Problem =
Output the records exactly, and drop each picture.

Dataset extract =
++++++++
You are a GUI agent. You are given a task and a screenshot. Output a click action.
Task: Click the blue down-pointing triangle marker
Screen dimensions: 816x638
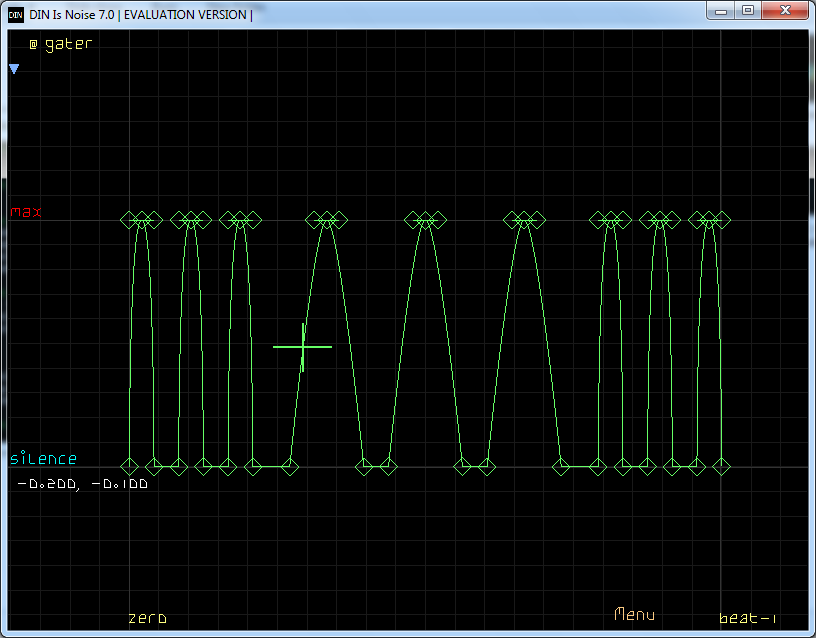[14, 69]
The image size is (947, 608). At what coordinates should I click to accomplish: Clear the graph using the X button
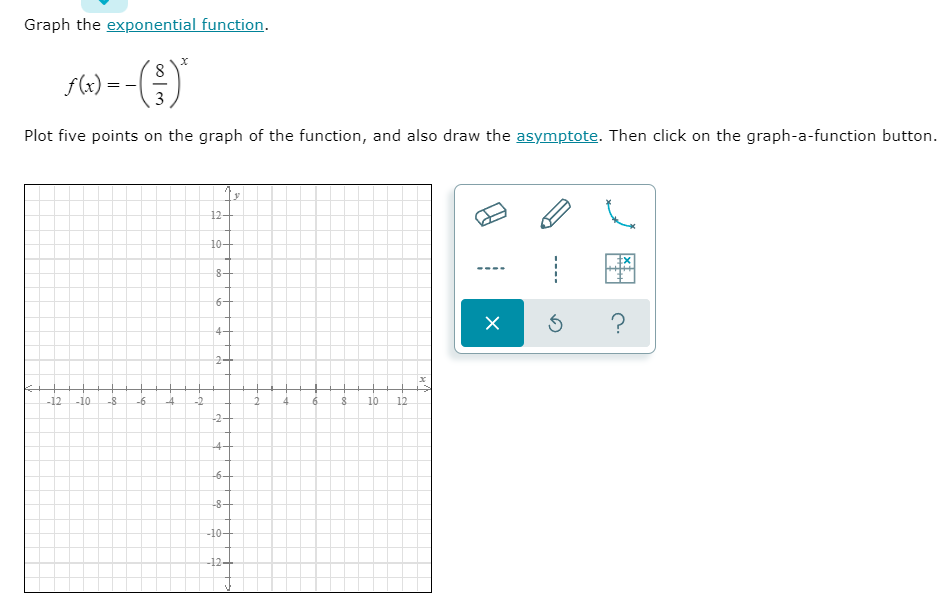pyautogui.click(x=491, y=322)
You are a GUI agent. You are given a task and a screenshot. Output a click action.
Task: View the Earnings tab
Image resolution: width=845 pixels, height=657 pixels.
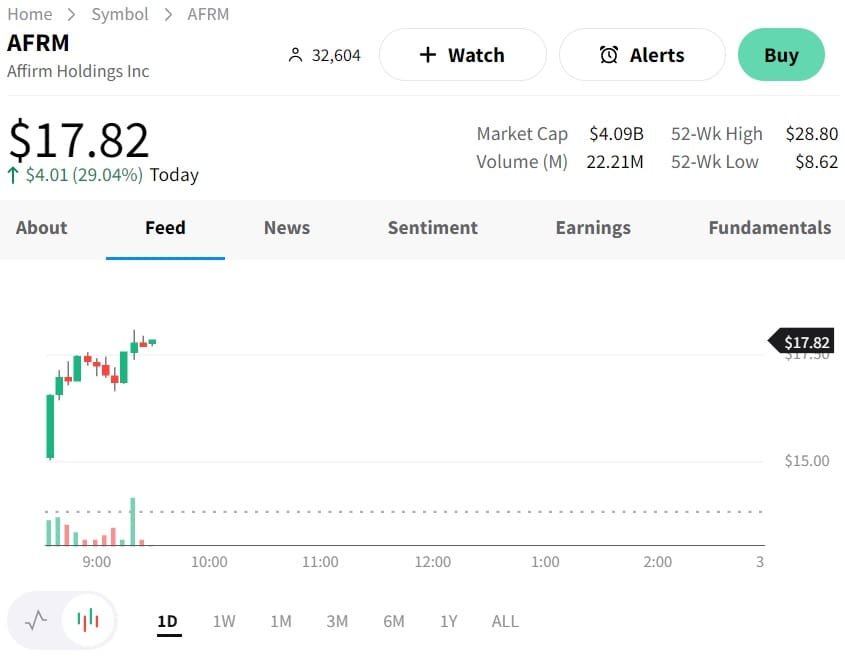[x=593, y=228]
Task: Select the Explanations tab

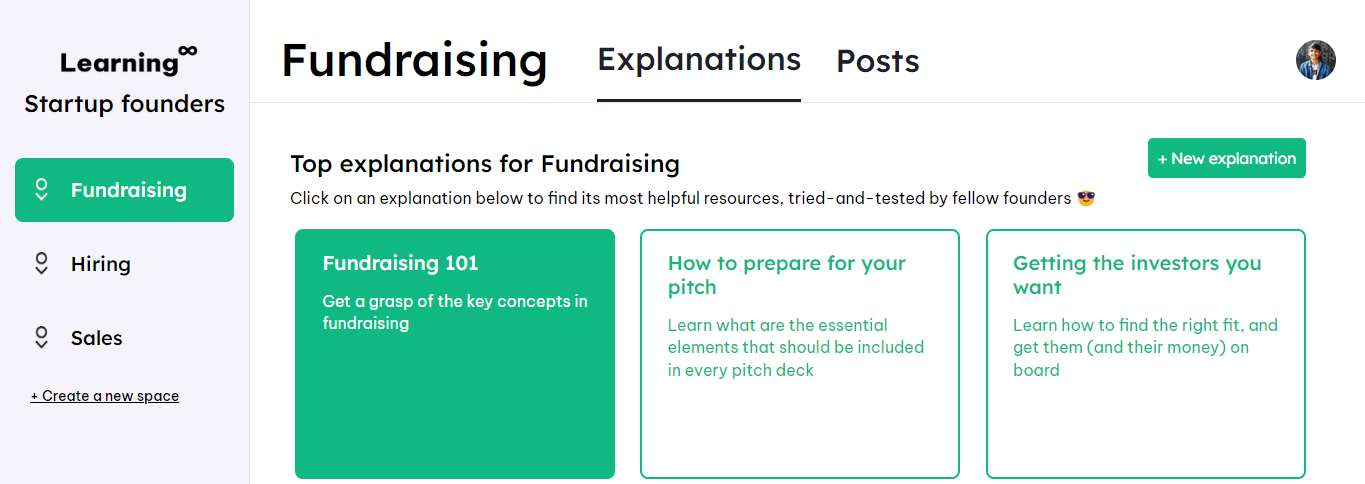Action: tap(699, 60)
++++++++
Problem solution =
You are a GUI agent. You are given a task and a screenshot. Output a click action.
Task: Click the blue down-pointing triangle marker
Screen dimensions: 816x638
[14, 69]
The image size is (947, 608). At what coordinates should I click to accomplish: Clear the graph using the X button
pyautogui.click(x=491, y=322)
You are a GUI agent. You are given a task and a screenshot. Output a click action.
Task: View the Earnings tab
Image resolution: width=845 pixels, height=657 pixels.
[x=593, y=228]
Task: Select the Explanations tab

Action: tap(699, 60)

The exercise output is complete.